Cameroon’s Indomitable Lions have also been in decline following the death of their star midfielder. Going into the 2003 Confederations Cup they were the undoubted kings of their continent, having won the previous two African Cup of Nations tournaments, in 2000 and 2002.
Since then, N-gwa Niba says “Cameroon football has been going down the drain” and they haven’t won another Cup of Nations.
Foe had been on loan at Manchester City from Lyon in the 2002-03 season, making 35 appearances and scoring nine goals. City retired his number 23 shirt after his death, while a street was named after him in Lyon.
A positive result of Foe’s death has been huge improvements in both the testing of footballers for heart problems and the treatment they receive during matches
. Professor Sharma admits he was shocked when he watched footage of the on-field treatment that Foe received.
“A player went down without any contact, his eyes rolled back, he had no tone in his body, so it was clear something terrible had gone wrong,” he says.
“It took quite a while for the penny to drop that this was not going to get better with the magic sponge or fluid being poured on his head though. As cardiologists, we like resuscitation to start within a minute and a half of someone going down, and for the defibrilator to be used within three minutes.
“That gives us an outcome of about 70% living. Yet a good five, six minutes went by before I could see any positive action with Marc-Vivien Foe. That was perhaps because this was the first time something like this had happened in football. After all, you don’t expect a champion footballer like this to go down and die.”
Fifa’s chief medical officer, Jiri Dvorak, admits big improvements had to be made following Foe’s death.
“We have done a lot of work to reduce the risk of sudden cardiac arrest since then,” he told BBC Sport. “At all levels, we have examination of players before arrival at a competition.
“We have also trained the sideline medical teams in CPR and using defibrilators. We have a plan if something happens and the equipment – including for the team physicians of all teams. The medical personnel are adequately educated.”
Professor Sharma says such improvements were in evidence when Bolton midfielder Fabrice Muamba suffered a cardiac arrest during an FA Cup match against Tottenham last March.

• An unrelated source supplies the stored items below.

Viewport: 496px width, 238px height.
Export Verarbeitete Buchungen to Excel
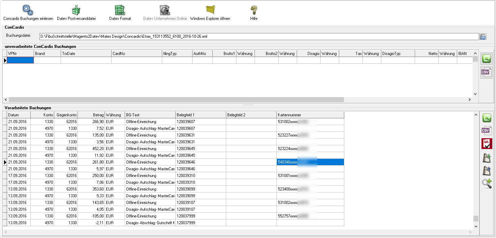point(487,118)
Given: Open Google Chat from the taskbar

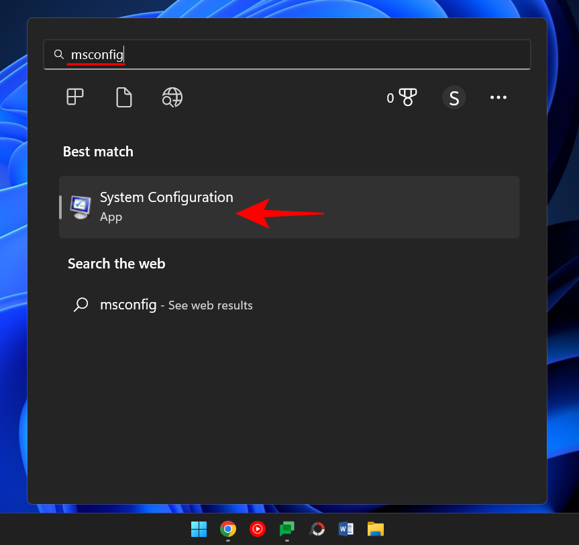Looking at the screenshot, I should pyautogui.click(x=287, y=529).
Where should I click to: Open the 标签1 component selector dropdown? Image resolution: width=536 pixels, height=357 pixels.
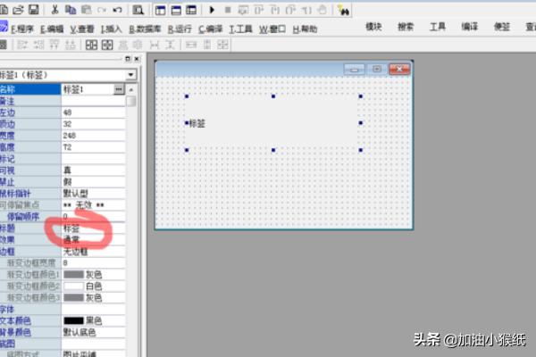tap(131, 75)
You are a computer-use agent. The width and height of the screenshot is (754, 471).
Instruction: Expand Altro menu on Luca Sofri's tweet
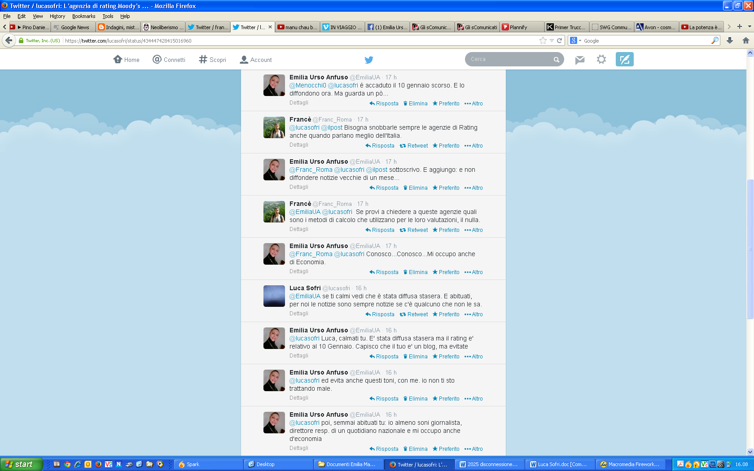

“If you look at the first minutes of him going down, it was clear the medical staff quickly realised the severity of the situation,” he said. “The first thing I noticed in the Bolton doctor’s hand was a defibrilator. They started resuscitation on the pitch and delivered two shocks before they moved him.”
There will be a tribute to Foe before Wednesday’s Confederations Cup semi-final between Brazil and Uruguay.
A decade on, football will remember a fine player who grew up in poverty in Africa and went on to play in some of the biggest leagues in Europe. Foe’s former team-mate, Shaka Hislop, says he will mainly remember a friendly, happy and down-to-earth man though.
Foe arrived at West Ham in 2000 as their club record £4m signing, yet could not have been more unassuming.
“He was much-heralded and seemingly had the world at his feet,” says Hislop, “but he was as genuine and likeable as they come. Regardless of what was asked of him, he did it with a smile and I thought he represented the best of football and footballers.”